§ **GOAL**: Extract, verbatim, every line of the records from the one containing "Given: Select the" through the end of the records, inclusive. Leave the pictures out of your answer.

-=-=-=-=-

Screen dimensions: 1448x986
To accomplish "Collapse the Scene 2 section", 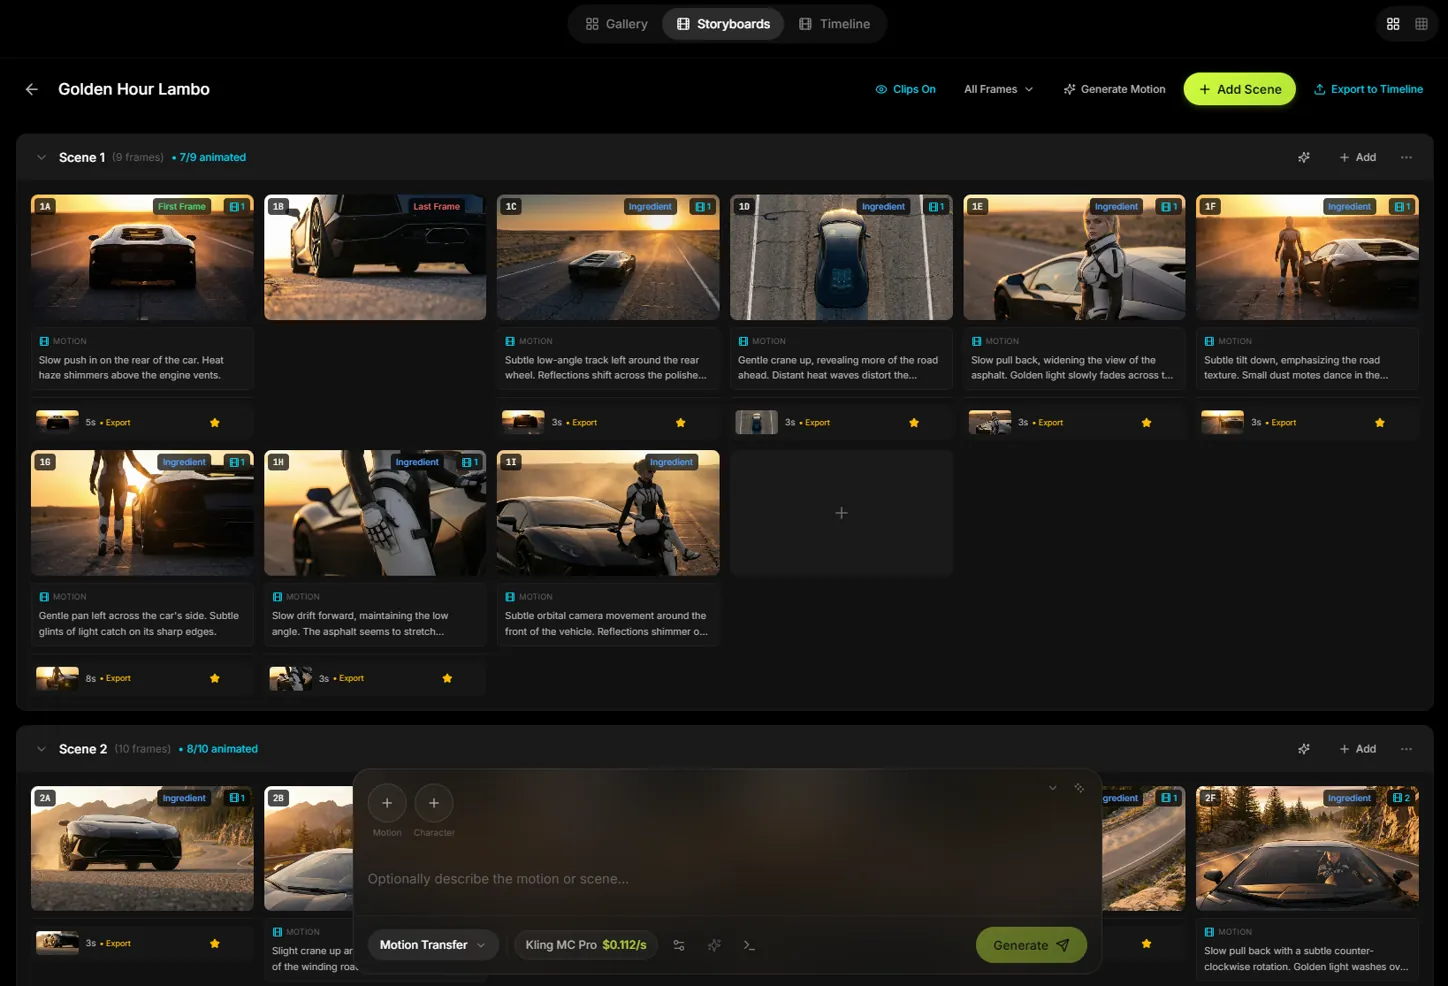I will pos(41,748).

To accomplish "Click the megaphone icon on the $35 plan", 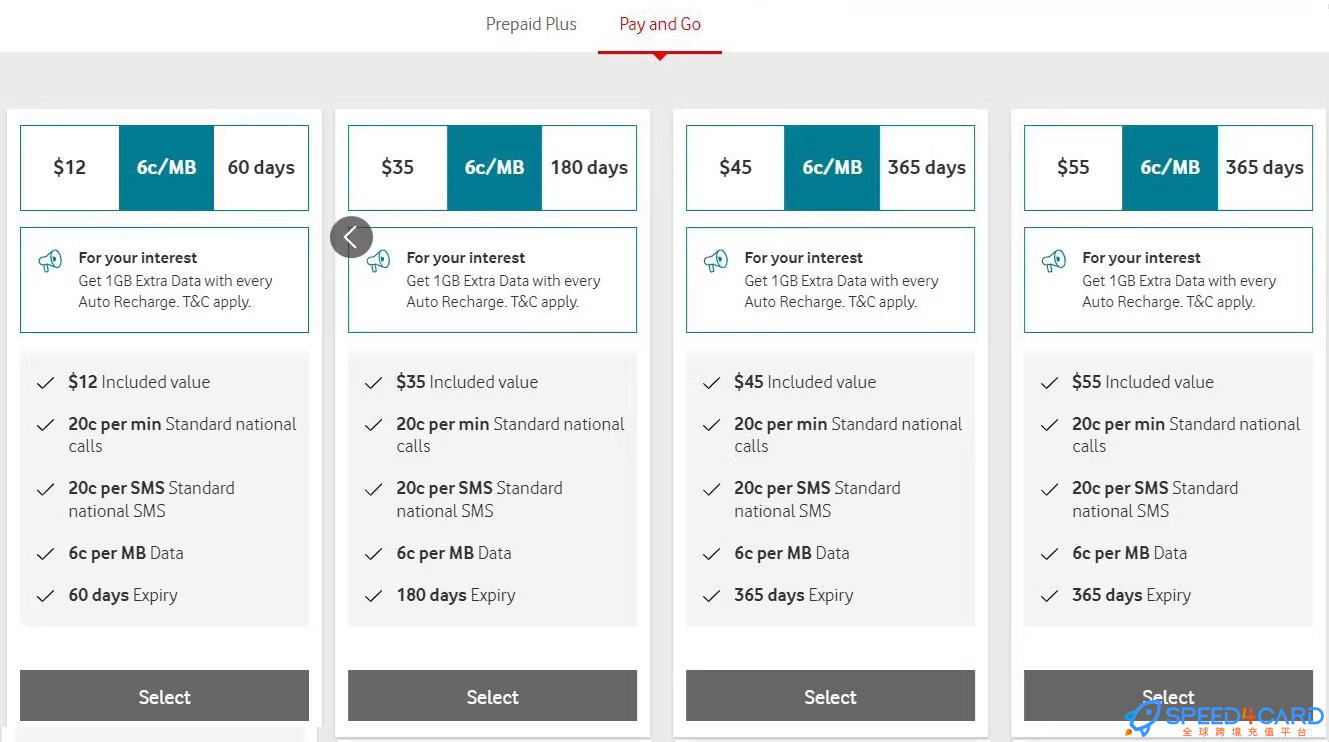I will tap(376, 259).
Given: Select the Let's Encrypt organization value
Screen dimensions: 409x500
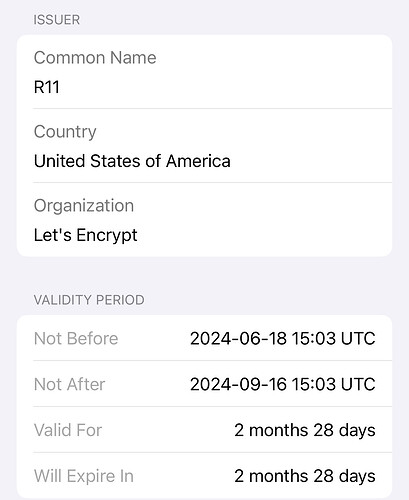Looking at the screenshot, I should click(85, 235).
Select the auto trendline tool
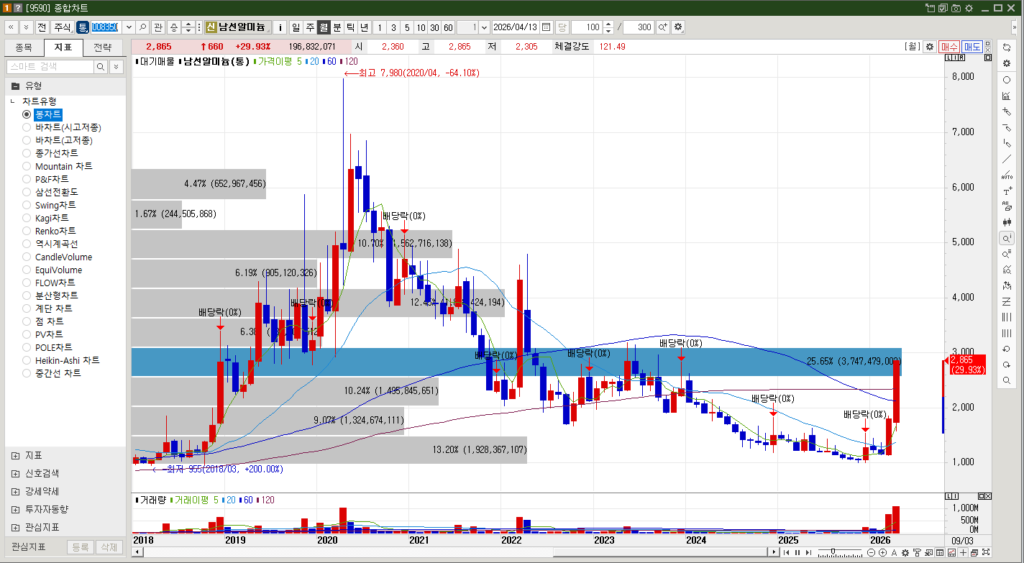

-=-=-=-=-

§ **TASK OUTPUT**:
Given: Select the Let's Encrypt organization value
Screen dimensions: 409x500
Looking at the screenshot, I should click(85, 235).
Select the auto trendline tool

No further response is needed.